Lebaran ketupat juga diselenggarakan dalam skala besar—bahkan kolosal—seperti tradisi syawalan di sejumlah daerah seperti di Demak, Kudus, Pekalongan, Jogja, dan Solo.

Tradisi Kupatan, Menggali Akar Historis

Secara historis, terdapat foklore yang banyak ditulis, yang menyebutkan bahwa lebaran ketupat atau tradisi kupatan mulai diperkenalkan oleh Walisongo, dalam hal ini Sunan Kalijaga, sejak masa Kesultanan Demak pada abad ke-16.

Tradisi kupatan diinisiasi dan dikreasi oleh Sunan Kalijaga sebagai media menyampaikan pesan-pesan kebajikan dan syiar Islam. Tradisi kupatan digelar pada tanggal 8 Syawal dengan maksud sebagai hari raya setelah menunaikan puasa sunah enam hari di bulan Syawal.

Inilah akar historis dan pesan filosofis di balik tradisi kupatan. Sehingga dapat dipahami, bila Idulfitri merupakan hari raya setelah menunaikan puasa Ramadan sebulan penuh, maka kupatan merupakan “hari raya” setelah menunaikan puasa sunah enam hari di bulan Syawal.

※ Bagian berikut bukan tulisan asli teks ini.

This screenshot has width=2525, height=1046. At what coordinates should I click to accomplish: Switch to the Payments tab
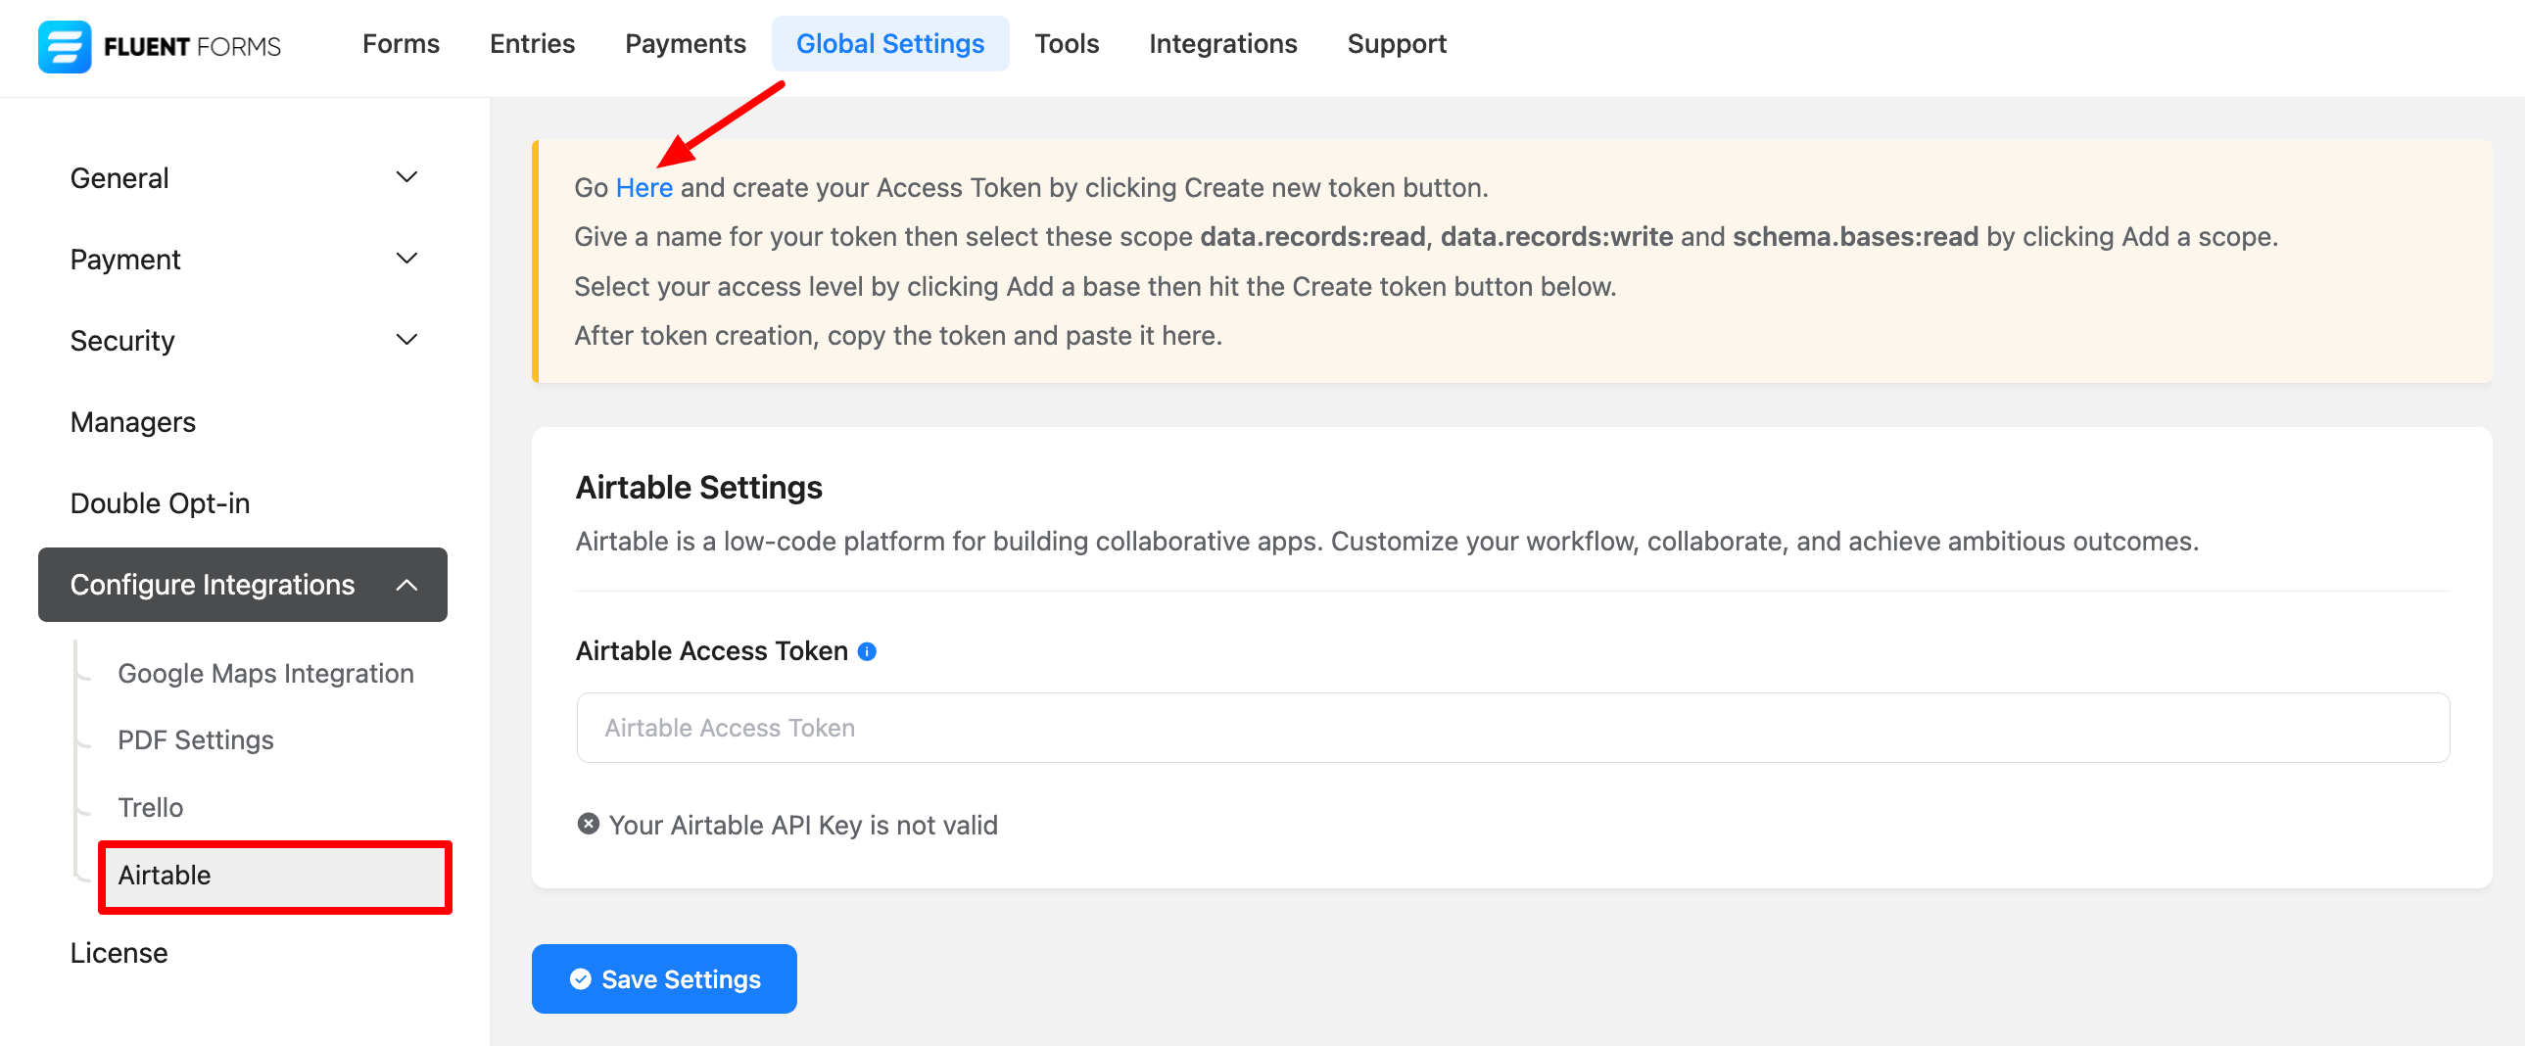[x=685, y=44]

Puasa sunah enam hari di bulan Syawal sendiri merupakan shaum sunah yang memiliki keutamaan yang luar biasa karena menggenapi pahala berpuasa Ramadan menjadi setara puasa setahun.

Puasa sunah enam hari di bulan Syawal berikut keutamaannya disebutkan dalam sebuah hadits, “Barang siapa berpuasa di bulan Ramadan, kemudian mengikutinya dengan puasa enam hari di bulan Syawal, maka ia seperti berpuasa sepanjang masa. [HR. Muslim].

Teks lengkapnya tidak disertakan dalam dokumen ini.